Testing Hapi Services with Lab

A primer on Lab

Fionn Kelleher
6 min readMar 30, 2014

UPDATE: This guide is extremely outdated!

I’m currently writing a book on hapi for O’Reilly called Getting Started with hapi.js. The book covers all of hapi’s main aspects, and promotes testing throughout using lab. I’ll be keeping it up to date with new versions of hapi, so if you’re looking to master the framework, this book could be for you. It’ll be available on O’Reilly’s website as well as Amazon in the near future.

hapi core developers have also written Developing a hapi Edge — if you’re looking to get started now, it’s worth taking a look at too!

It’s important to test software thoroughly to uncover bugs and potential edge cases. The same goes for HTTP servers, though it’s something that isn’t done as much as it should be. Testing HTTP servers and APIs can be a time consuming task, and making sure every little nook and cranny is tested to work as it should, so you don’t end up having things break when moving into the production stage. Fortunately, testing Hapi servers is an easy task.
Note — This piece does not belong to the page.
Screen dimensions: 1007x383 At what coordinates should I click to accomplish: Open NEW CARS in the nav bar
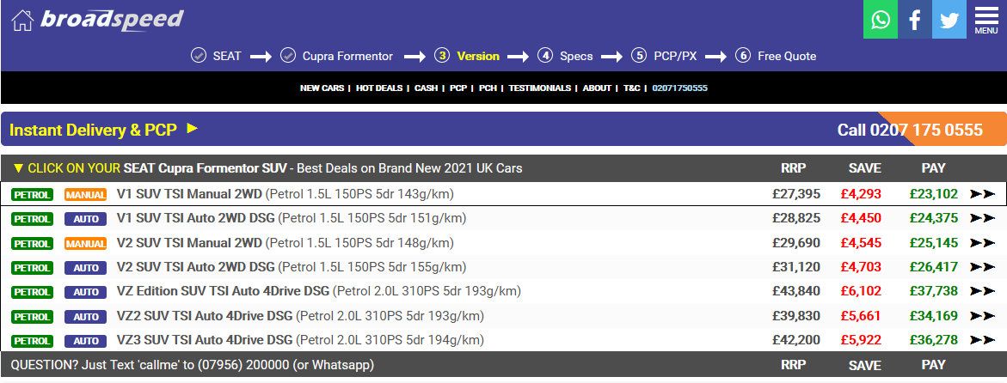click(x=322, y=88)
In this tutorial, we’ll start by writing tests for our API endpoints and subsequently implementing them using Hapi. We’ll be testing the “users” endpoints of a mock “social network” API.

A Clean Slate

Create a new directory for our API, and execute the following commands to create a package and install both Hapi and the Lab testing library. When prompted for a test command, set it to “./node_modules/lab/bin/lab -c”.

npm init
npm install hapi lab joi --save-dev

The only implementation code we’ll write for now is a server with no endpoints. Create index.js with the following code:

var Hapi = require("hapi");var server = new Hapi.Server(8080);if (!module.parent) {
server.start(function() {
console.log("Server started", server.info.uri);
});
}
module.exports = server;

The if (!module.parent) {…} conditional makes sure that if the script is being required as a module by another script, we don’t start the server. This is done to prevent the server from starting when we’re testing it; with Hapi, we don’t need to have the server listening to test it. We’ll explain how this works later on.

Time To Experiment

Create a directory named test, for — you guessed it — our tests. Now, we can get start to scaffold our API and write tests for it.

Testing Our Main Endpoint

Let’s create a test suite for the “users” aspect of our network. In the test directory, create users.js containing the following:

var Lab = require("lab"),
server = require("../");
Lab.experiment("Users", function() {
// tests
});

We require the Lab testing library as well as our server — which won’t be started automatically for us. The Lab.experiment(…); call sets up our “experiment”. This is equivalent to the describe pattern in other unit test libraries such as mocha; if you want to use this behaviour, assign Lab.experiment to a variable named describe.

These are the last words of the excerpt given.